Last month saw publication of a key resource for all private equity and venture capital investors and fund managers, and one that will surely lead to important changes in the way that the industry monitors and reports on the environmental, social and governance (ESG) issues arising from its investing activity. ESG Monitoring, Reporting and Dialogue in Private Equity, published by the UN Principles for Responsible Investment (UN PRI) after collaboration with a wide range of industry stakeholders, not only explains how best-in-class LPs and GPs currently monitor and report on ESG issues, but also presents a clear and coherent reporting structure that aims to balance the dual aims of consistency and flexibility. It recognises that one size does not fit all, but pushes a framework that can be adapted for individual needs.
That acknowledgement of individuality is important. The UN PRI reckons that, of the 2,000 firms that have signed up to its six Principles, around 700 have some private equity investments. However, they will be a diverse group, including seasoned private equity specialists with large portfolios and dedicated ESG personnel, first-time funds with minimal infrastructure and relatively modest environmental and social impact, and LPs with widely divergent allocations to the sector.
But a coherent structure is also valuable, and the detailed Guidance provided by the UN PRI – the most authoritative source in this field – will assist firms in understanding how to re-shape their internal processes to comply with emerging best practice. Case studies from fund managers and investors are included throughout the document and help to explain in more concrete terms what is expected.
The framework is broken down into three sections: (i) Policy, People and Process, (ii) Portfolio Issues and (iii) Incident Reporting. The first section focuses on processes at the fund manager level, looking at the responsible investment policy and the resources available to implement it. There is a recommendation to describe how the policy has been implemented, including how the Investment Committee oversees ESG due diligence and how ESG issues are factored into the investment process. The second section is portfolio-specific and seeks information on ESG opportunities and risks in the investee companies. These can include, for example, the environmental impact of the portfolio, and opportunities taken to mitigate it – but the range of issues that are covered by this section is huge, and a non-exhaustive list of 41 ESG factors is reproduced in the Guidance. In addition, information is sought on portfolio company board-level engagement with ESG issues and contractual provisions in the investment documentation dealing with portfolio obligations to manage material issues.
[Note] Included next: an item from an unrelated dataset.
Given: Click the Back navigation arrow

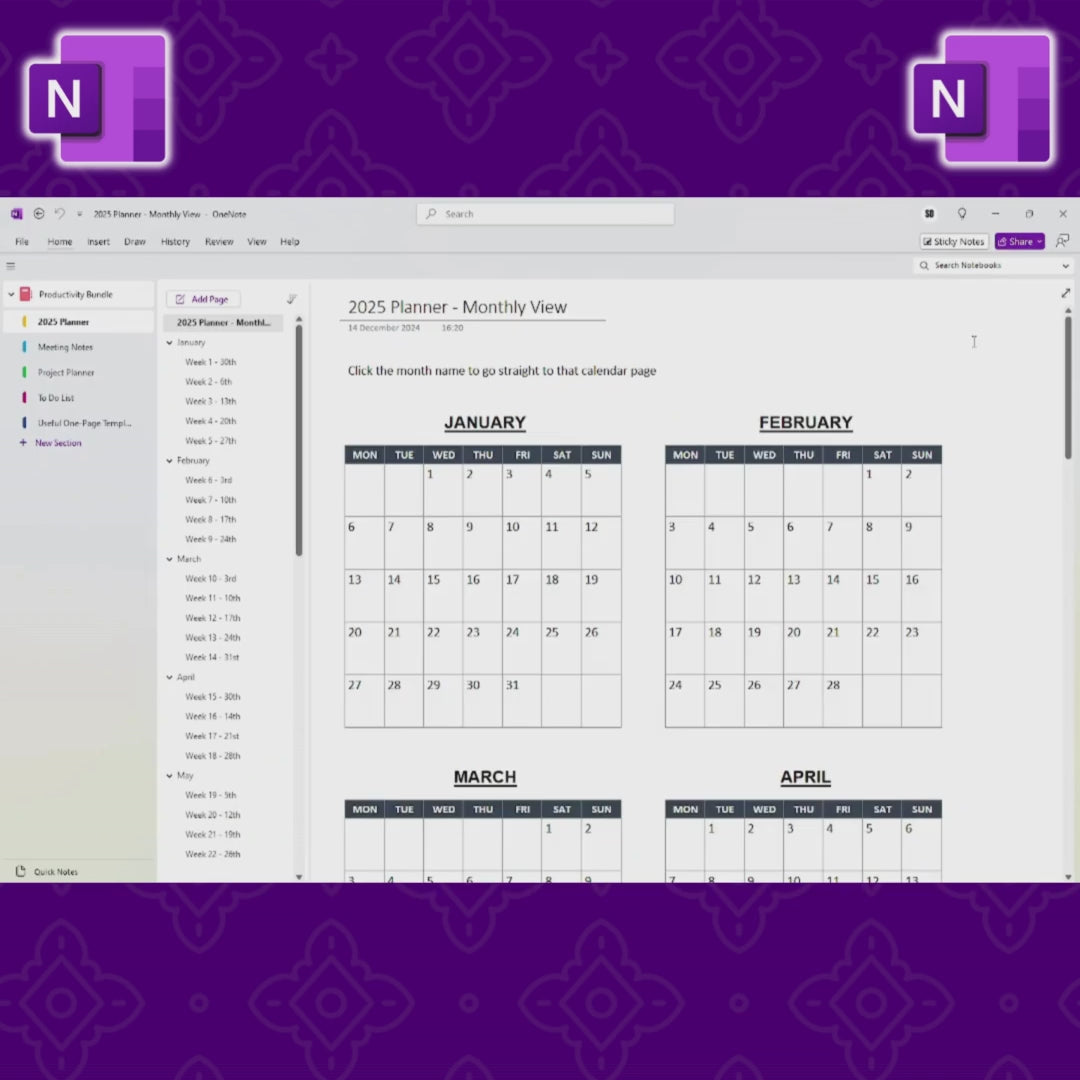Looking at the screenshot, I should (39, 213).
Finally, section three of the Guidance suggests immediate notification of material incidents arising during the life of an investment, as well as a periodic summary of such incidents, with some examples of how materiality might be determined.
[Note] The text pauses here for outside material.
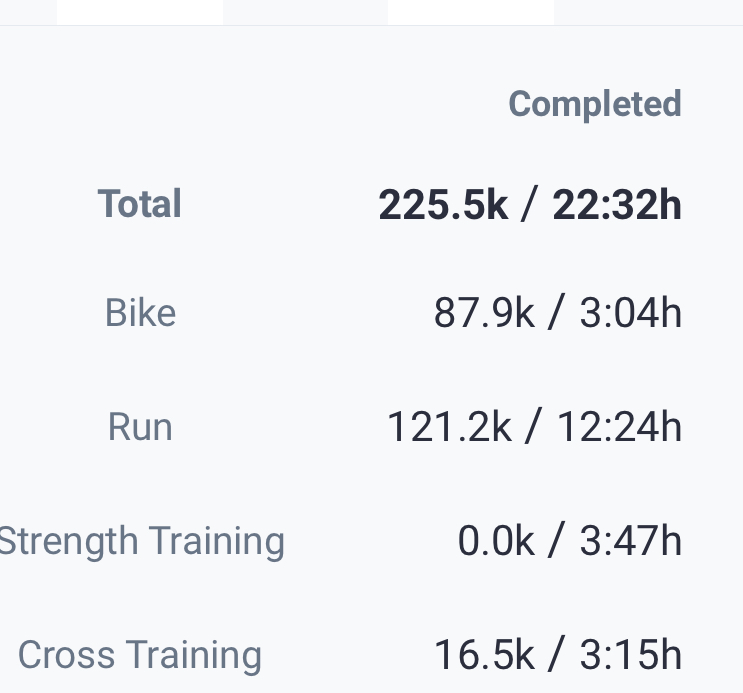Click the Bike duration 3:04h
Viewport: 743px width, 693px height.
tap(631, 313)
The Guidance seeks to accommodate investors with differing appetites for reporting – and managers at different levels of maturity with their ESG programme – by including both Core Disclosures, which are designed to elicit the key information needed by investors, and Additional Disclosures, which are designed to support more detailed understanding. And, to further emphasise its flexibility, the disclosure framework is not to be used on a “comply or explain” basis, but rather there is a recognition that not all fund managers – especially those who have recently adopted a responsible investment strategy, or raised their first fund – will be in a position to make even the Core Disclosures. For them, that may be an aspiration to be achieved over the lifetime of a fund – and it is certainly true that some managers would currently struggle to match the relatively demanding disclosure standards that are laid out in the Guidance.
The UN PRI Guidance is a very helpful resource, adding to the wealth of private equity-specific materials (including a list of publicly available Responsible Investment Policies) already available on its website. It will have an important impact on investor expectations, and GPs would do well to reflect on its recommendations.